Giner-Sorolla, Roger, and Shelly Chaiken. 1994. The causes of hostile media judgments. Journal of Experimental Social Psychology 30.2 (March): 165–180.
This study examines hostile media perceptions in response to news coverage both of the Middle East conflict and abortion. Unlike in earlier studies of the hostile media effect, in which the researchers recruited participants from partisan student groups, here students were recruited from university classes. Although hostile perceptions were found to be weaker for the abortion issue than for the Middle East issue, this study provides an important replication of the hostile media effect among less extreme partisans. Available online for purchase.
Hastorf, Albert H., and Hadley Cantril. 1954. They saw a game: A case study. Journal of Abnormal and Social Psychology 49.1 (January): 129–134.
DOI: 10.1037/h0057880
Although not a test of the hostile media effect per se, this classic study was one of the first to demonstrate that partisans engage in selective perception. The study finds that Dartmouth and Princeton students perceived stark differences in a football game played between the two schools’ teams. The authors conclude that people’s partisan attachments provide unconscious filters through which they interpret events. Available online for purchase or by subscription.
Perloff, Richard M. 1989. Ego-involvement and the third person effect of televised news coverage. Communication Research 16.2 (April): 236–262.

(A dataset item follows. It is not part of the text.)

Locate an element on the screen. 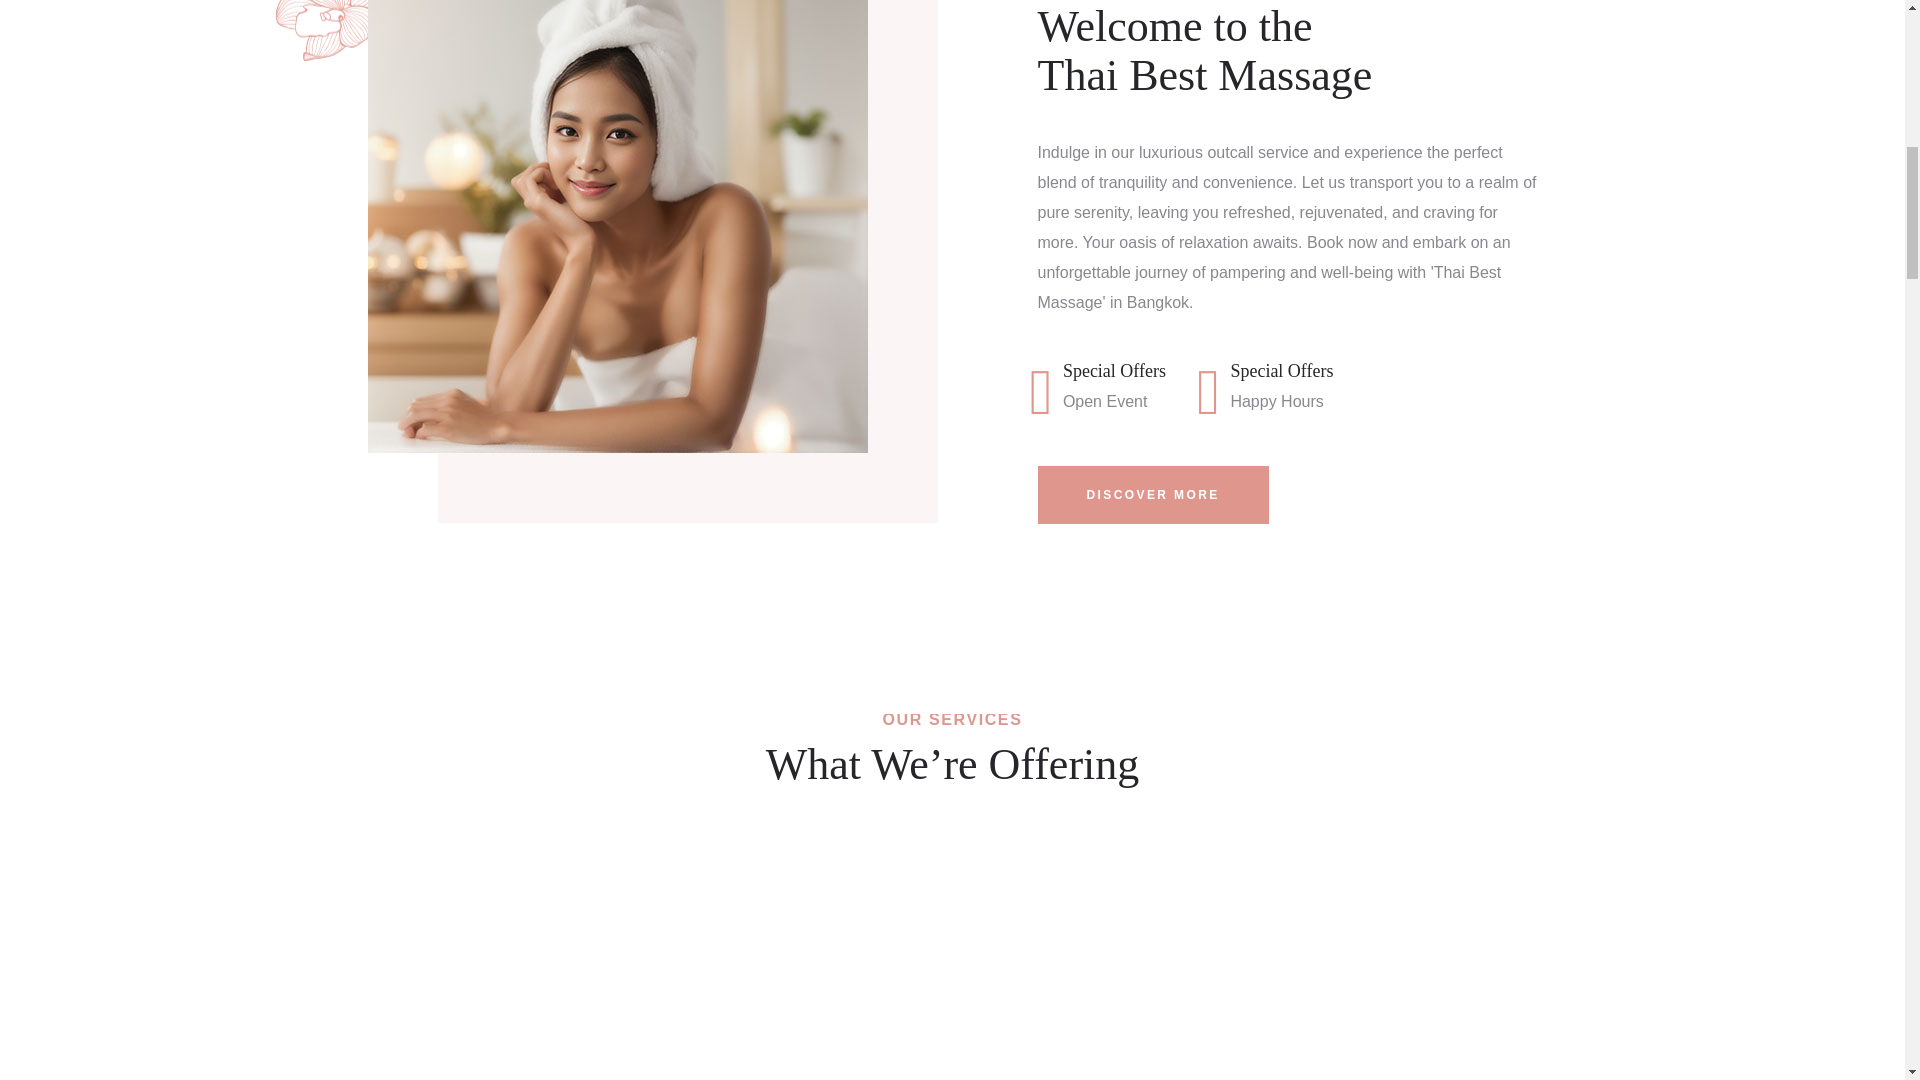 Image resolution: width=1920 pixels, height=1080 pixels. DISCOVER MORE is located at coordinates (1154, 494).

DOI: 10.1177/009365089016002004
This study provided the first replication of Vallone, Ross, and Lepper’s original investigation of the hostile media effect (Vallone, et al. 1985) and, like that earlier study, focuses on news about the Israeli–Palestinian conflict. Findings confirm hostile media perceptions among partisans and also demonstrate that partisans both attribute hostile coverage to journalists’ bias against their respective groups and, consistent with the third-person effect, believe that hostile coverage is capable of persuading neutral audiences. Available online for purchase or by subscription.
Vallone, Robert, Lee Ross, and Mark R. Lepper. 1985. The hostile media phenomenon: Biased perception and perceptions of media bias in coverage of the Beirut massacre. Journal of Personality and Social Psychology 49.3 (September): 577–585.
DOI: 10.1037/0022-3514.49.3.577
This is the seminal study on the topic. An undergraduate sample was shown a selection of US network-news coverage detailing the events leading up to a 1982 massacre of Palestinians by a Lebanese militia group, and the questions of Israeli responsibility in its aftermath were discussed. Students who characterized themselves as pro-Israeli saw the news as biased against Israel, whereas pro-Arab students saw it as biased in favor of Israel. Neutral viewers perceived the coverage as relatively balanced. Available online for purchase or by subscription.